Since more money isn’t forthcoming, the first priority is “the stuff we’ve got to do” just to keep the current transit system running, including fixing escalators, refurbishing rail cars and replacing older buses, says Chris Zimmerman, the board chairman of both Metro and Arlington County. Also in doubt now is a light rail plan for Columbia Pike, a 3.5-mile road that is one of Arlington’s major arteries and business centers. The referendum, had it passed, would have gone a long way to funding the initiative. “We probably could’ve done something just for the money that was in the referendum or slightly more,” says Zimmerman, whose jurisdiction includes the Columbia Pike corridor. The Dulles rail extension, on the other hand, needed both passage of the referendum and millions in federal money just to get off the drawing board.

Even so, Alexandria and Arlington are already well served by Metro, and the impacts on them by the referendum's failure should be significantly less than those on outer suburbs. Federal patent workers, for example, will have two Alexandria stations to ease their commute. And Zimmerman says plans for Arlington’s overcrowded Orange Line include adding new entrances to existing stations and the introduction of eight-car trains to replace the standard six-car configuration.

Ease of commuting, along with other amenities, makes it hard for companies already in Arlington and Alexandria to convince their workers to leave. After E-Trade Group Inc. bought Arlington-based Telebanc Financial Inc. in January 2000 and was going to move the online financial service to the Dulles Corridor, it changed plans when employees balked. “Folks said, ‘We don’t want to leave Arlington,’” Zimmerman says. So E-Trade’s new headquarters is now in Arlington’s bustling Ballston section.

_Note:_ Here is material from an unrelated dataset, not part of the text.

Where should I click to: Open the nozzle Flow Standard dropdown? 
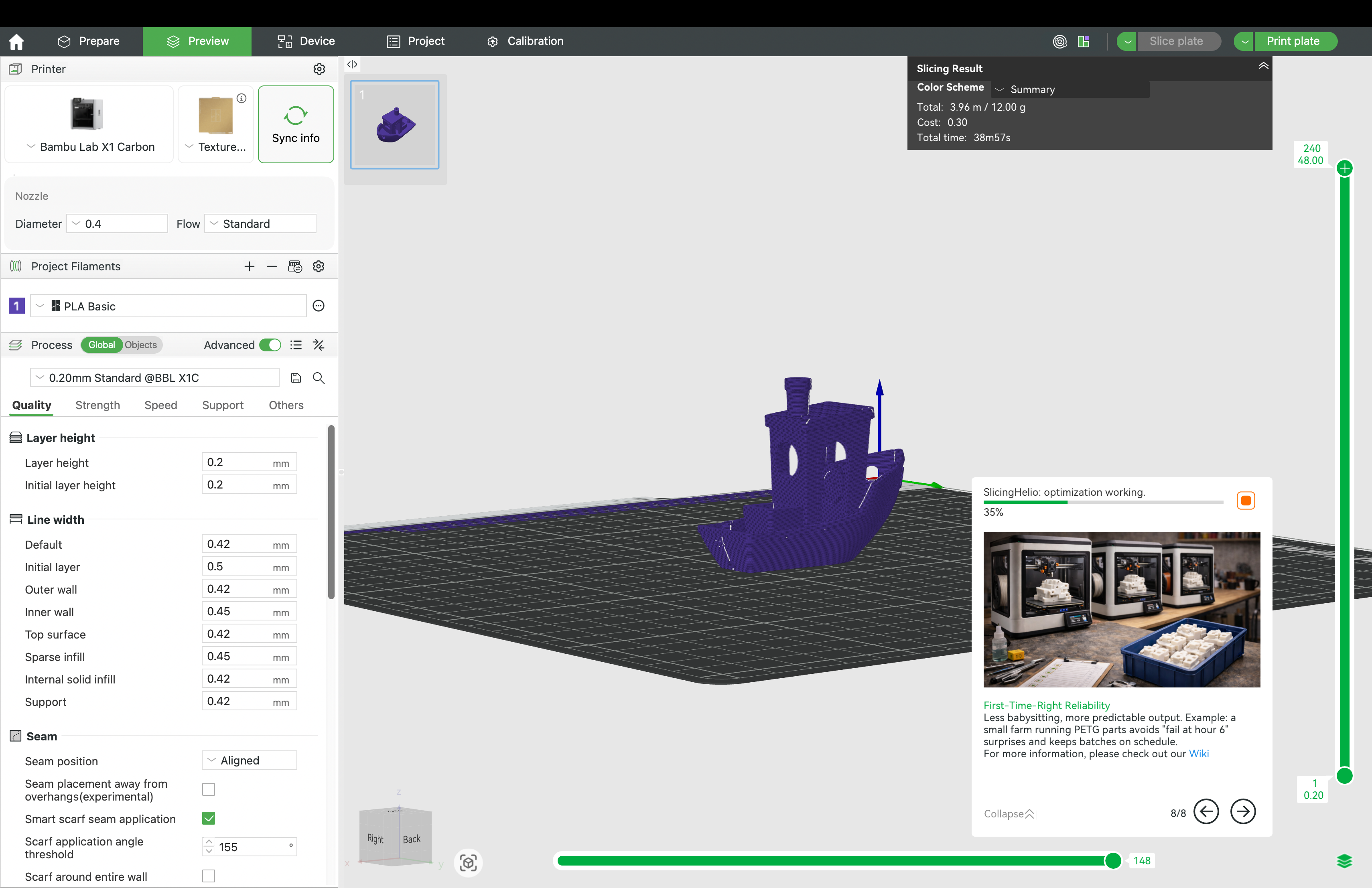(x=261, y=223)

But as Zimmerman sees it, it’s the federal government that represents a major sector of Arlington’s economy. “It has been before and clearly will be in the future. It’s a plus in the sense that at a time of recession, when a lot of high-tech businesses were not able to expand as they had hoped to, the slack has been picked up by government leasing.” It seems likely then that Arlington and Alexandria’s lucky proximity to the nation’s capital will once again make these jurisdictions beneficiaries of federal bucks.